[Liste extraite d'une collection]
• • • •
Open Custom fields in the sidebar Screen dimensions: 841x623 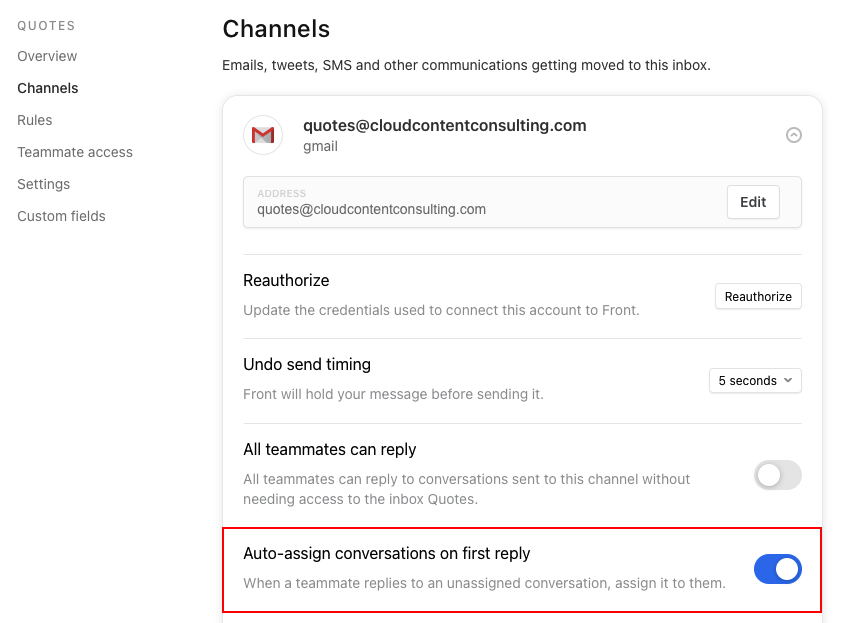(61, 216)
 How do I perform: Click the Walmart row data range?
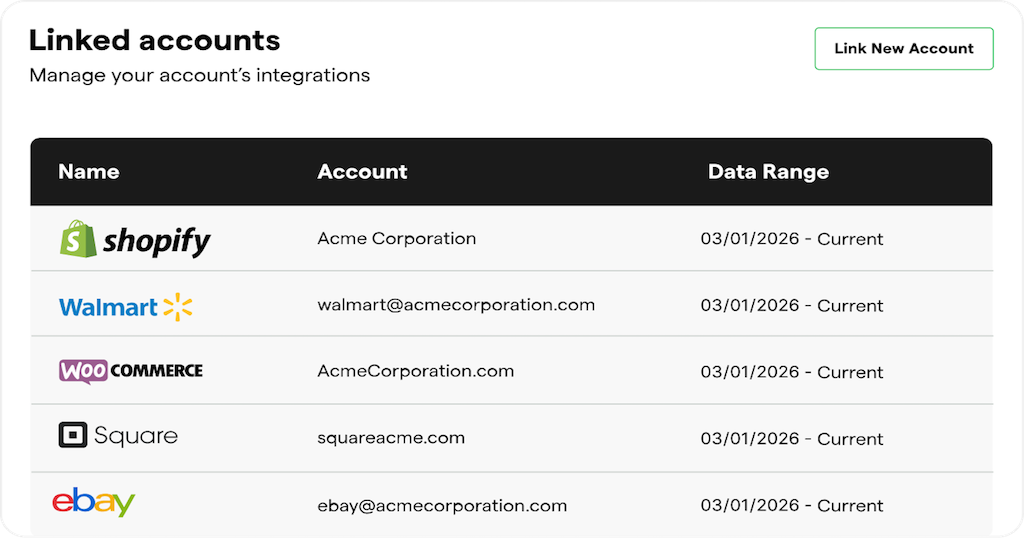point(791,306)
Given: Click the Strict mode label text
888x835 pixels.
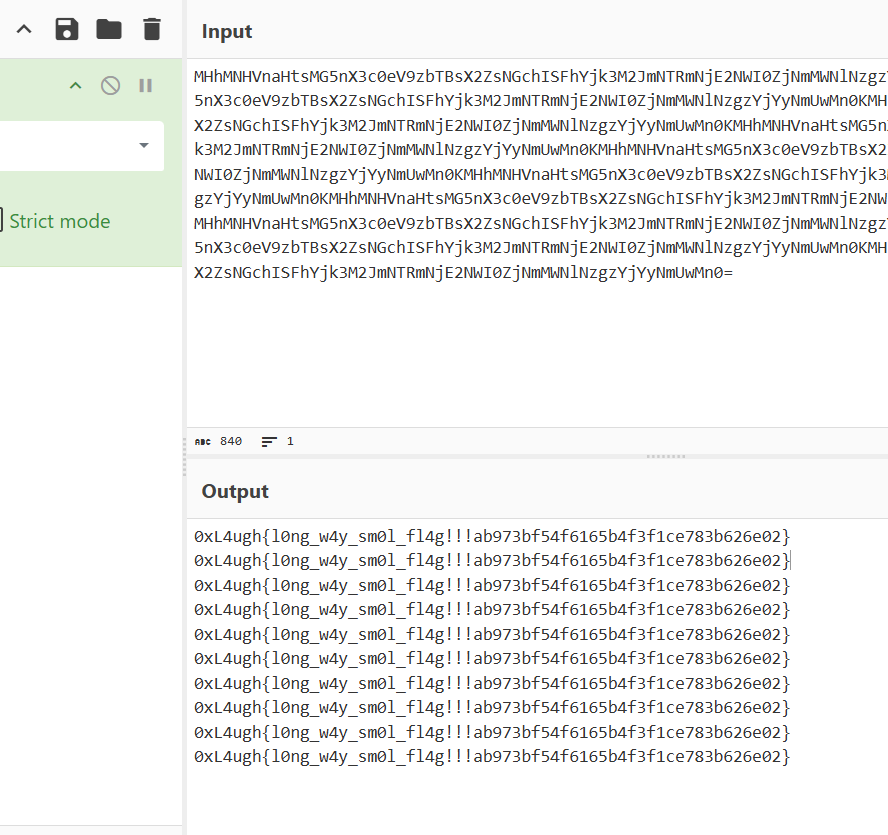Looking at the screenshot, I should [x=60, y=221].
• • • •
Consigne
Présentez sous forme de tableau JSON de chaînes les lignes de la liste ci-dessus, de celle qui contient « How do I perform: Click » jusqu'à la fin de la liste, bornes incluses, à raison d'une chaîne par ligne et sans les lignes vides. Omettez les images dans la réponse.

Réponse ci-dessous
[
  " How do I perform: Click the Walmart row data range?",
  "point(791,306)",
  "Given: Click the Strict mode label text",
  "888x835 pixels.",
  "Looking at the screenshot, I should [x=60, y=221]."
]